Wenn Freiheit sich selbst zerstört
Liberalismus verkommt zu einem Machterhaltungsmittel für die Mächtigen. Wenn sich daran nichts ändert, wird Freiheit bald nicht mehr begeistern, dann wird sie vor allem gefürchtet.
Sehnsucht? Sehnsucht danach, in die Masse einzutauchen und von Freiheit zu singen? Inmitten der zweiten Pandemie-Welle, eines Winters der Vereinzelung und der erzwungenen Einschränkungen erscheinen die Bilder des Konzerts unwirklich. Je freier, desto besser: Das ist die Formel, die in westlichen Gesellschaften überwältigende Zustimmung findet. Oder, mit dem Mitte-der-Gesellschaft-Barden Westernhagen gesprochen: "Freiheit ist das Einzige, was zählt."
Einerseits.
Andererseits beweist die Pandemie, dass größtmögliche Freiheit und Liberalismus nicht immer die Lösung sind. Dass es für den Einzelnen Einschränkungen braucht, um die Vielen zu schützen.

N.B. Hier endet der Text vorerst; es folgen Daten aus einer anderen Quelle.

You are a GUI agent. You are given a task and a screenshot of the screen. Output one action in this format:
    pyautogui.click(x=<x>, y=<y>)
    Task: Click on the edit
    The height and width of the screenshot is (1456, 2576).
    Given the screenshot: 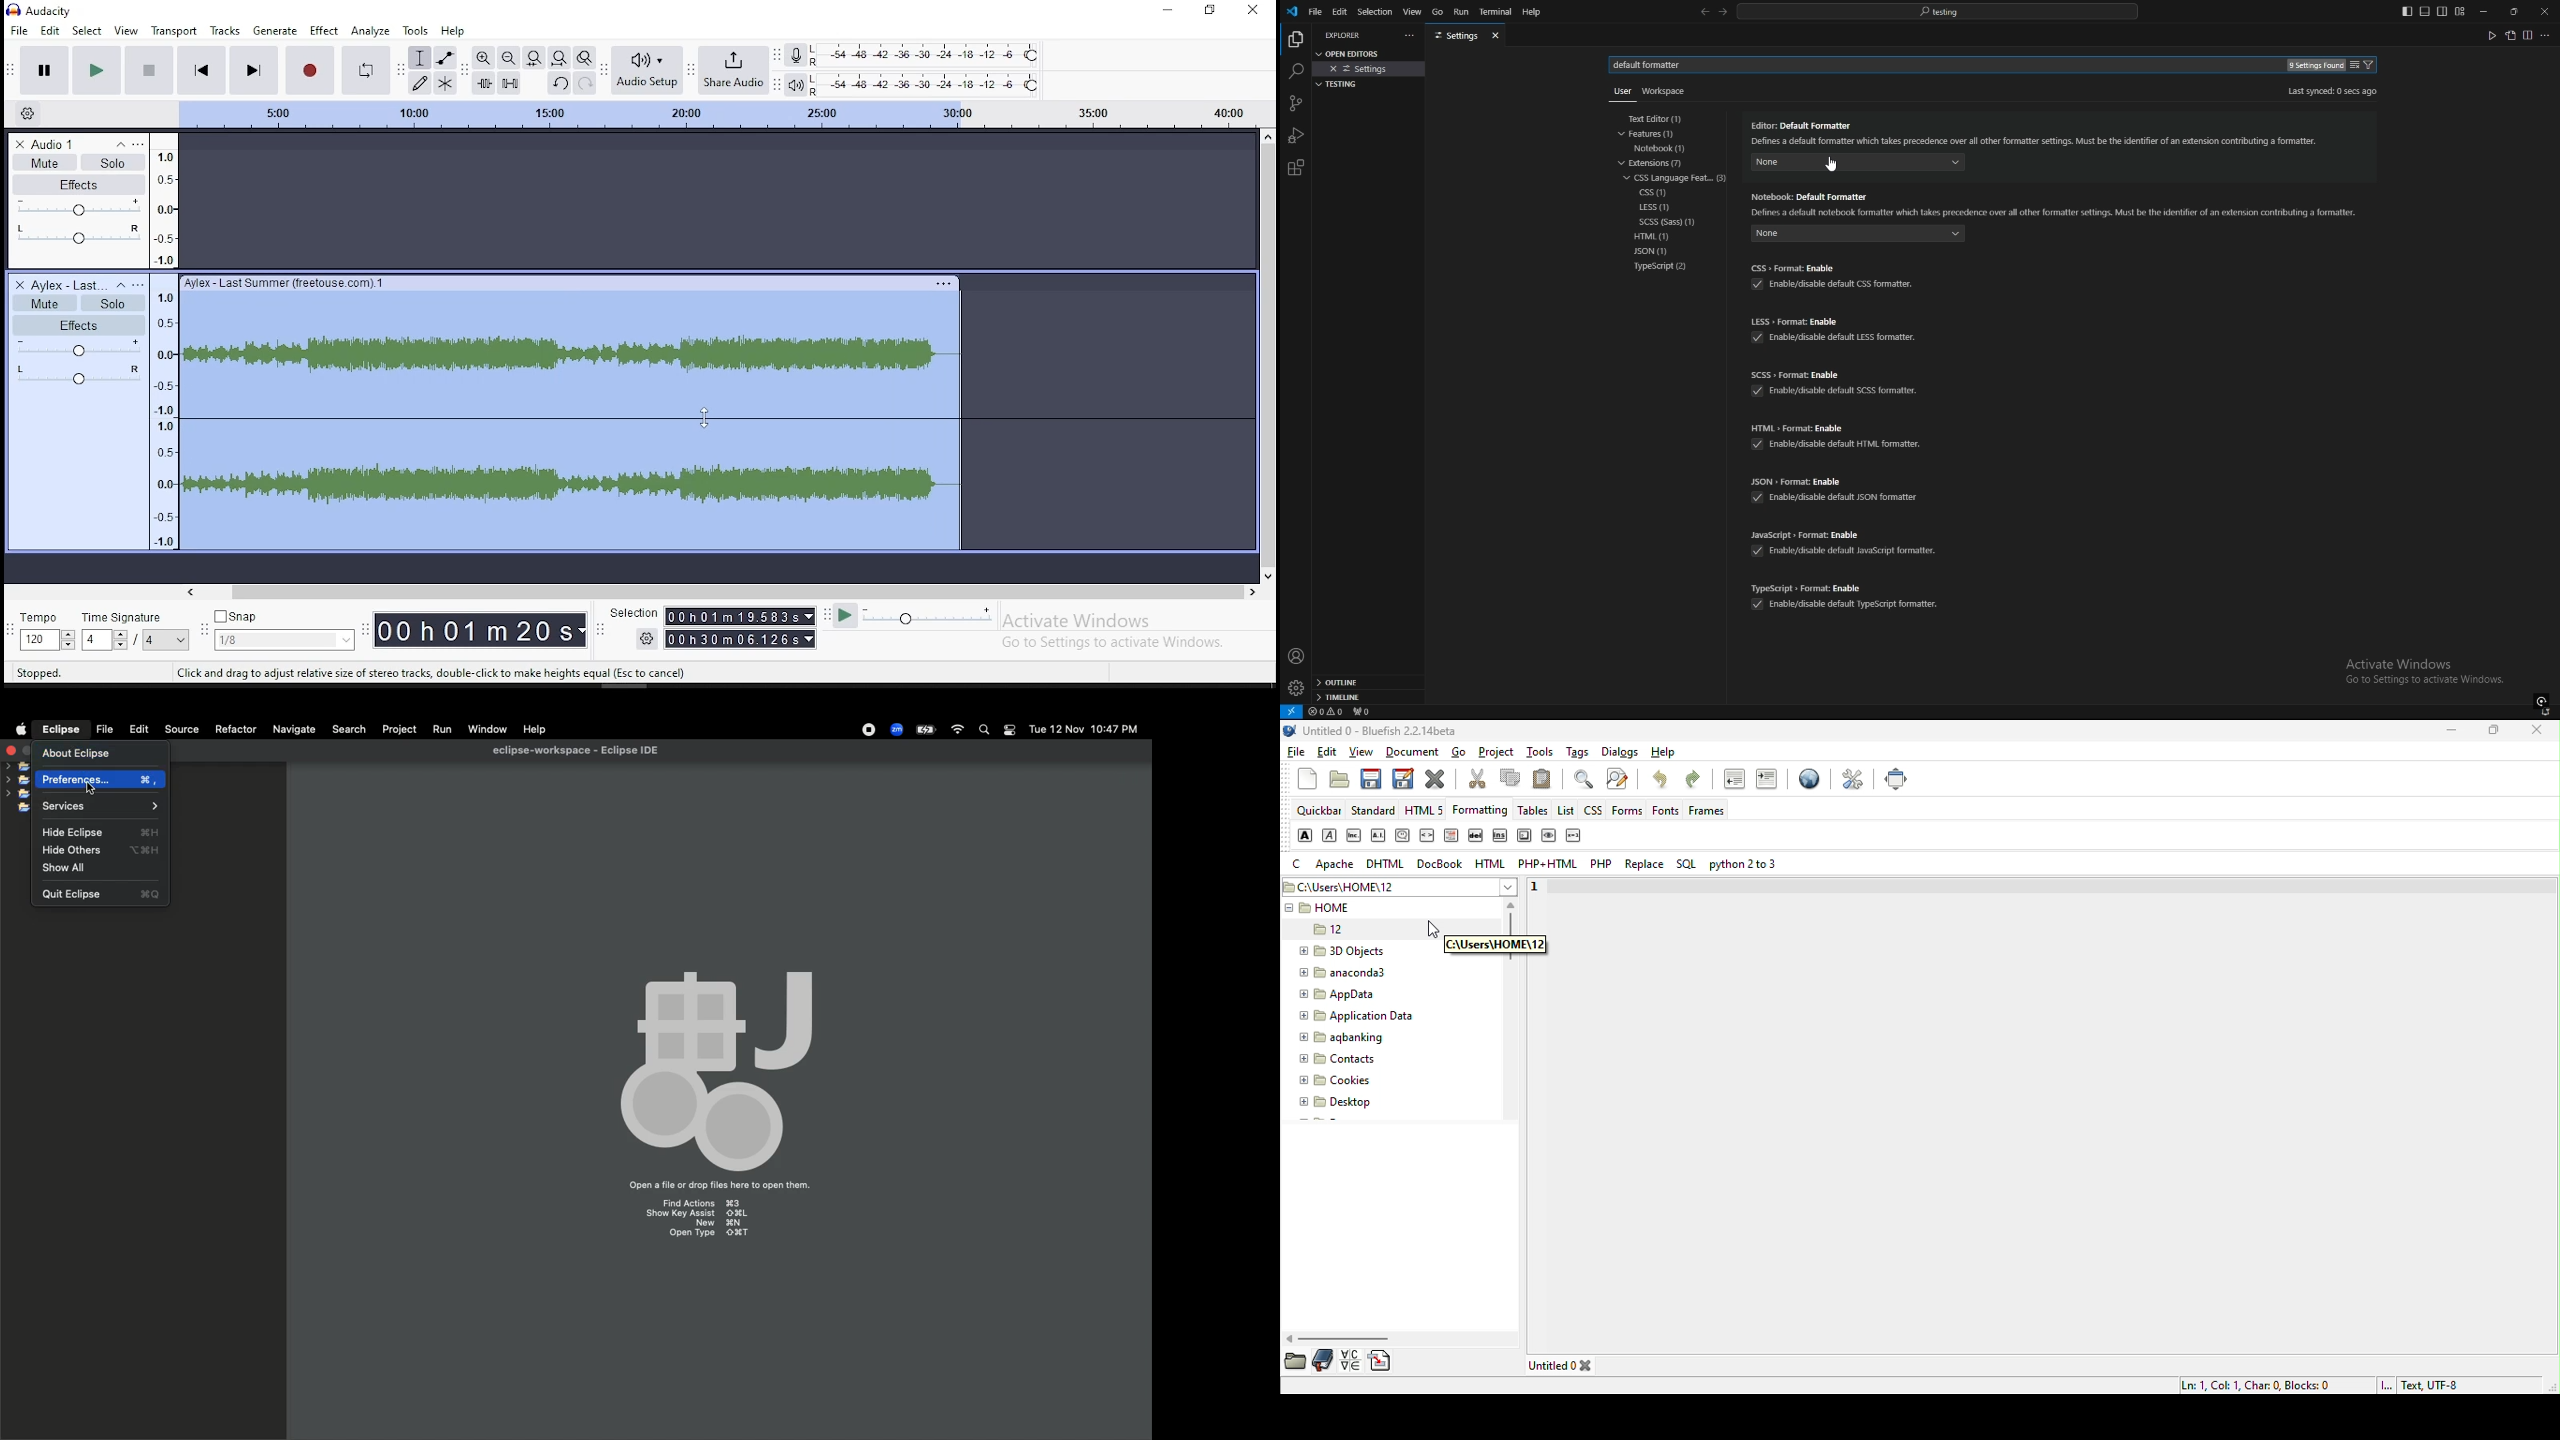 What is the action you would take?
    pyautogui.click(x=1329, y=753)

Dabei hätte es gar keine Pandemie gebraucht, um zu erkennen, dass der Liberalismus nicht zu Ende gedacht ist. Das wird er nie sein. Freiheit ist kein Zustand, der sich feststellen und dann sichern lässt. Sondern "ein Fundament, das nicht fundiert ist", wie die Philosophin Ágnes Heller schrieb. Die Bedingungen für Freiheit müssen ständig neu verhandelt werden. Es tut not, sich um den Liberalismus zu kümmern, ihn nicht als selbstverständlich zu nehmen, ihn besser zu machen, wehrhafter.
Von Trump bis Xi Jinping, von Orbán bis Erdoğan, von der AfD bis zu den Identitären: Das sind mehr als bloße Anomalien, die wieder von selbst verschwinden. Die autoritären Rechten bekämpfen den westlichen Liberalismus als ihren Hauptfeind. Im rhetorisch radikalen, undifferenzierten und angstmacherischen Getöse um Flüchtlingspolitik, eingebildete Überfremdung oder den Islam geht manchmal unter, dass es im Grunde die Freiheit ist, die die Rechten angreifen.